A faculty member looks at a computer with their students.
Juk Bhattacharyya, professor of geography, geology and environmental science, prepares with students for a travel study to Iceland in May 2022. (UW-Whitewater photo/Craig Schreiner)

 

She said meeting these challenges will require teams from different disciplines, helped along by knowledge from the past.

“This is not the first time that climate change has been happening on this planet. All of the knowledge that (indigenous peoples) gained was passed down somehow,” Bhattacharyya said. “We need to look at how they addressed these problems and bring it into classrooms along with what we are teaching as part of our conventional science (curriculum).”

One project incorporates tribal names into a map as a means of documenting the change that has occurred since the time of the glaciers.

“The tribal names describe what the place is like or what we can expect or what we would use it for,” said Bhattacharyya. “For example, Oconomowoc means ‘lily pad.’ There used to be lily pads there that the tribes would use for food.”

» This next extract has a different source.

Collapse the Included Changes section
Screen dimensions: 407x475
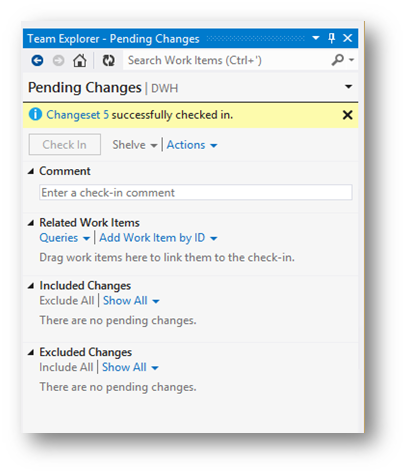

“Mukwonago means ‘many bears,’” she said. “Those names provide some snapshot on how the environment might have changed from the time of the glaciers.”

 

People ride on a boat tour through a wooded river near Lake Superior.
UW-Whitewater students on a tour of wild rice sloughs near Lake Superior listen as a tribal member, center, tells of the tribe’s dependence on the environment for this abundant food source. (Photo by Juk Bhattacharyya)

 

Partners from the University of Hawaii at Manoa, Stanford University and UW-Madison are partners with UW-Whitewater in the projects through the GEOPaths grant.

“Making the whole larger than the sum of the parts is the whole idea behind this multiple stakeholder project,” said Bhattacharrya. “And it brings traditional knowledge into classrooms. It gives undergraduate students a cultural immersion.”

Wallis, an environmental science student from Sussex who will be a presenter at the GSA conference, was one of the students on the travel study. Wallis also works as an intern in the UW-Whitewater Sustainability program.

 

Three students stand outside behind a large plant.
Derek Wallis, center, working as a sustainability intern in the Campus Garden in 2023 along with Julia Schultz, an environmental science major from Franklin, and Grace Morey, a biology major with an ecology emphasis from Sugar Grove, Illinois. (UW-Whitewater photo/Craig Schreiner)

 

“They (indigenous peoples) have 10,000 years of stories and experiences with a changing world,” said Wallis. “They have ways of thinking that are more sustainable than our own. They know how to live with the land while the land supports them. The biggest takeaway I got from listening to their storytelling was how they look at the hierarchy of nature. The Native American way of thinking is that man is actually on the bottom of the hierarchy because we require all of these other organisms to survive.”

 

People gather for a pow wow.
Students are invited to participate with tribal members in a ceremonial healing dance at a pow wow. The students also created art and crafts under the direction of tribal members. (Photo by Juk Bhattacharyya)

 

Bhattacharyya is proud that UW-Whitewater students like Wallis will finish their undergraduate degrees with graduate-level research and presentations on their resumes. She tells how she listened with two professors from UW-Madison as her students discussed their projects.

“They (students) started talking about skills they could exchange, tossing ideas back and forth,” she said. “About websites, tribal law, a whole discussion of research.”

“One of the professors was saying this is Ph.D.-level research,” said Bhattacharrya.

“We call it undergraduate research at UW-Whitewater.”